──────── TEXTE À LIRE
Né en Suisse, Pierre-Victor de Besenval (1721-1791) a mené une belle carrière au service de la monarchie française. Un ouvrage récent raconte la vie de ce militaire, à la fois collectionneur et libertin. Son destin éclaire les liens franco-suisses de l’époque.

«Il a les manières à se faire aimer; il apprend aisément ce qu’il veut savoir […] Il ne veut pas qu’on fasse du mal à une personne; il est fort libéral, voilà son portrait.» Ces mots qualifient Pierre-Victor de Besenval alors qu’il n’était encore qu’un bambin, en 1726. Il naquit au sein d’une famille installée à Soleure, qui évoluait au cœur des réseaux européens. Son père œuvra en tant que diplomate au service de Louis XIV, avant de commander le régiment des Gardes suisses à Paris. Sa mère Katarzyna Bielińska fut une comtesse polonaise.
────────────────
* **OBJECTIFS**:
1. Extrayez du texte sur Besenval le passage dont les premiers mots contiennent « Né en Suisse, Pierre-Victor » et qui s'achève sur « franco-suisses de l’époque. ».
2. Répondez aux questions suivantes à l'aide du texte sur Besenval.
(a) En quelle année Pierre-Victor de Besenval est-il né ?
(b) Quel régiment son père commanda-t-il à Paris ?
(c) Quel titre portait sa mère, Katarzyna Bielińska ?
3. Relevez toutes les années mentionnées dans le texte sur Besenval.
Les données proviennent d'une source distincte du texte sur Besenval.
──────── EXTRAIT DE DONNÉES
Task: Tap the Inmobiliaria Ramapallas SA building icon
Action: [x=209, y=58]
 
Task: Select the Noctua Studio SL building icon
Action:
────────────────
* **CORRIGÉ DES EXERCICES**:
1.
Né en Suisse, Pierre-Victor de Besenval (1721-1791) a mené une belle carrière au service de la monarchie française. Un ouvrage récent raconte la vie de ce militaire, à la fois collectionneur et libertin. Son destin éclaire les liens franco-suisses de l’époque.

2.
(a) En 1721.
(b) Le régiment des Gardes suisses.
(c) Elle était comtesse polonaise.

3. 1721, 1791, 1726